◆ **What is expected**:
What follows is a listing to be repeated in full and without alteration.

◆ **Data under study**:
■ ■ ■ ■
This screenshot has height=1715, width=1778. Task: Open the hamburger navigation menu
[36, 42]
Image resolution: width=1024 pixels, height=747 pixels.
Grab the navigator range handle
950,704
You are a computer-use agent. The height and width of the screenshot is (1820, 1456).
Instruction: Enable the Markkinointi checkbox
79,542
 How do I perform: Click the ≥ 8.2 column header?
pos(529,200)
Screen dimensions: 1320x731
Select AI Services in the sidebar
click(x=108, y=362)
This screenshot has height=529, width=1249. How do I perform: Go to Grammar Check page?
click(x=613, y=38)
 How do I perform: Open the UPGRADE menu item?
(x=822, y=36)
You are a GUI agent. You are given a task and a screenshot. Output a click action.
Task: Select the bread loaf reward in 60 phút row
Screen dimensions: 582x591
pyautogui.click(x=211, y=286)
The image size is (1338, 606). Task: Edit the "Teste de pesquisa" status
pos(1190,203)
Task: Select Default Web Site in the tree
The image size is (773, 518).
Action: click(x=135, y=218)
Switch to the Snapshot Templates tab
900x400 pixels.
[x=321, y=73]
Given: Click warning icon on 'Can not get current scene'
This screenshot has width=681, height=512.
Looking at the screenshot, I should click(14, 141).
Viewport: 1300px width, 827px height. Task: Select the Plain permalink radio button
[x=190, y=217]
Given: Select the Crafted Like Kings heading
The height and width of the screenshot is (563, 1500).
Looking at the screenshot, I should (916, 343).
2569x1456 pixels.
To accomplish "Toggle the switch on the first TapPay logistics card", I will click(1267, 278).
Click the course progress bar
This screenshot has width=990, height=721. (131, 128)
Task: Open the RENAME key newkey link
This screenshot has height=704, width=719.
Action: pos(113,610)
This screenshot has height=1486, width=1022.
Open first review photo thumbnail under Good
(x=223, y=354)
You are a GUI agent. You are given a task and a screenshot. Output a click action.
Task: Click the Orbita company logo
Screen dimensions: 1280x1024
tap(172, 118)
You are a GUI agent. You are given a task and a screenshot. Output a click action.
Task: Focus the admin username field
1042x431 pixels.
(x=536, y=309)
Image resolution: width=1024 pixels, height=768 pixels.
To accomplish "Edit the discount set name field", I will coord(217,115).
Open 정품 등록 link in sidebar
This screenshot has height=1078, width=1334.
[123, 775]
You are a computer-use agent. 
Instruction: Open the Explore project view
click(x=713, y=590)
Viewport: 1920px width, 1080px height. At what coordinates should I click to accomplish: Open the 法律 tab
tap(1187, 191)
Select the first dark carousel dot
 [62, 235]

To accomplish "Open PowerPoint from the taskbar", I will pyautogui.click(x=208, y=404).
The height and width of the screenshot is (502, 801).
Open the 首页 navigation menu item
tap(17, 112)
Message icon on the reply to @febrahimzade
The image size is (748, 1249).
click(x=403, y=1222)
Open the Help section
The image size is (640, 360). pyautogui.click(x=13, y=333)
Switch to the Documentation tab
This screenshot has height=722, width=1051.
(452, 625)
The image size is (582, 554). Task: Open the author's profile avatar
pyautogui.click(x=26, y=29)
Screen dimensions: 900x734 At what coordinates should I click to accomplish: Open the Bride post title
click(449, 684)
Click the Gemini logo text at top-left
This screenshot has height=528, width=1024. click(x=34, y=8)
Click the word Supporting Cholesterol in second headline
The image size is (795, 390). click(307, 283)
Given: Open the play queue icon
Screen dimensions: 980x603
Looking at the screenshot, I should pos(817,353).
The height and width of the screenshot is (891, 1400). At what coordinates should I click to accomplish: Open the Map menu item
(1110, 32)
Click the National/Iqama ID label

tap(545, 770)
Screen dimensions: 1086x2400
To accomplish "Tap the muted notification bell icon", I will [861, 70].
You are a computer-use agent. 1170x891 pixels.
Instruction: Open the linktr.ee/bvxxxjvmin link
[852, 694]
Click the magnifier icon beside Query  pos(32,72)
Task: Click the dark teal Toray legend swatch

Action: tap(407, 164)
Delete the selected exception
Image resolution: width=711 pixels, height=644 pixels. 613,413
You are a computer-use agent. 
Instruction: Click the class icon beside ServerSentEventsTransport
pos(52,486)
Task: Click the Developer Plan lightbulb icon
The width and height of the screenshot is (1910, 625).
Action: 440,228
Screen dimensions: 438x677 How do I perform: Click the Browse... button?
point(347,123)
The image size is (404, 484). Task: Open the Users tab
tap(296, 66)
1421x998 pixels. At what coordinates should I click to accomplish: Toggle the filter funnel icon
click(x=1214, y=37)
■ ■ ■ ■
◆ **Output**:
This screenshot has height=1715, width=1778. Task: Open the hamburger navigation menu
[36, 42]
Image resolution: width=1024 pixels, height=747 pixels.
Grab the navigator range handle
950,704
You are a computer-use agent. The height and width of the screenshot is (1820, 1456).
Instruction: Enable the Markkinointi checkbox
79,542
 How do I perform: Click the ≥ 8.2 column header?
pos(529,200)
Screen dimensions: 1320x731
Select AI Services in the sidebar
click(x=108, y=362)
This screenshot has height=529, width=1249. How do I perform: Go to Grammar Check page?
click(x=613, y=38)
 How do I perform: Open the UPGRADE menu item?
(x=822, y=36)
You are a GUI agent. You are given a task and a screenshot. Output a click action.
Task: Select the bread loaf reward in 60 phút row
Screen dimensions: 582x591
pyautogui.click(x=211, y=286)
The image size is (1338, 606). Task: Edit the "Teste de pesquisa" status
pos(1190,203)
Task: Select Default Web Site in the tree
The image size is (773, 518).
Action: click(x=135, y=218)
Switch to the Snapshot Templates tab
900x400 pixels.
[x=321, y=73]
Given: Click warning icon on 'Can not get current scene'
This screenshot has width=681, height=512.
Looking at the screenshot, I should click(14, 141).
Viewport: 1300px width, 827px height. Task: Select the Plain permalink radio button
[x=190, y=217]
Given: Select the Crafted Like Kings heading
The height and width of the screenshot is (563, 1500).
Looking at the screenshot, I should (916, 343).
2569x1456 pixels.
To accomplish "Toggle the switch on the first TapPay logistics card", I will click(1267, 278).
Click the course progress bar
This screenshot has width=990, height=721. (131, 128)
Task: Open the RENAME key newkey link
This screenshot has height=704, width=719.
Action: pos(113,610)
This screenshot has height=1486, width=1022.
Open first review photo thumbnail under Good
(x=223, y=354)
You are a GUI agent. You are given a task and a screenshot. Output a click action.
Task: Click the Orbita company logo
Screen dimensions: 1280x1024
tap(172, 118)
You are a GUI agent. You are given a task and a screenshot. Output a click action.
Task: Focus the admin username field
1042x431 pixels.
(x=536, y=309)
Image resolution: width=1024 pixels, height=768 pixels.
To accomplish "Edit the discount set name field", I will coord(217,115).
Open 정품 등록 link in sidebar
This screenshot has height=1078, width=1334.
[123, 775]
You are a computer-use agent. 
Instruction: Open the Explore project view
click(x=713, y=590)
Viewport: 1920px width, 1080px height. At what coordinates should I click to accomplish: Open the 法律 tab
tap(1187, 191)
Select the first dark carousel dot
 [62, 235]

To accomplish "Open PowerPoint from the taskbar", I will pyautogui.click(x=208, y=404).
The height and width of the screenshot is (502, 801).
Open the 首页 navigation menu item
tap(17, 112)
Message icon on the reply to @febrahimzade
The image size is (748, 1249).
click(x=403, y=1222)
Open the Help section
The image size is (640, 360). pyautogui.click(x=13, y=333)
Switch to the Documentation tab
This screenshot has height=722, width=1051.
(452, 625)
The image size is (582, 554). Task: Open the author's profile avatar
pyautogui.click(x=26, y=29)
Screen dimensions: 900x734 At what coordinates should I click to accomplish: Open the Bride post title
click(449, 684)
Click the Gemini logo text at top-left
This screenshot has height=528, width=1024. click(x=34, y=8)
Click the word Supporting Cholesterol in second headline
The image size is (795, 390). click(307, 283)
Given: Open the play queue icon
Screen dimensions: 980x603
Looking at the screenshot, I should pos(817,353).
The height and width of the screenshot is (891, 1400). At what coordinates should I click to accomplish: Open the Map menu item
(1110, 32)
Click the National/Iqama ID label

tap(545, 770)
Screen dimensions: 1086x2400
To accomplish "Tap the muted notification bell icon", I will [861, 70].
You are a computer-use agent. 1170x891 pixels.
Instruction: Open the linktr.ee/bvxxxjvmin link
[852, 694]
Click the magnifier icon beside Query  pos(32,72)
Task: Click the dark teal Toray legend swatch

Action: tap(407, 164)
Delete the selected exception
Image resolution: width=711 pixels, height=644 pixels. 613,413
You are a computer-use agent. 
Instruction: Click the class icon beside ServerSentEventsTransport
pos(52,486)
Task: Click the Developer Plan lightbulb icon
The width and height of the screenshot is (1910, 625).
Action: 440,228
Screen dimensions: 438x677 How do I perform: Click the Browse... button?
point(347,123)
The image size is (404, 484). Task: Open the Users tab
tap(296, 66)
1421x998 pixels. At what coordinates should I click to accomplish: Toggle the filter funnel icon
click(x=1214, y=37)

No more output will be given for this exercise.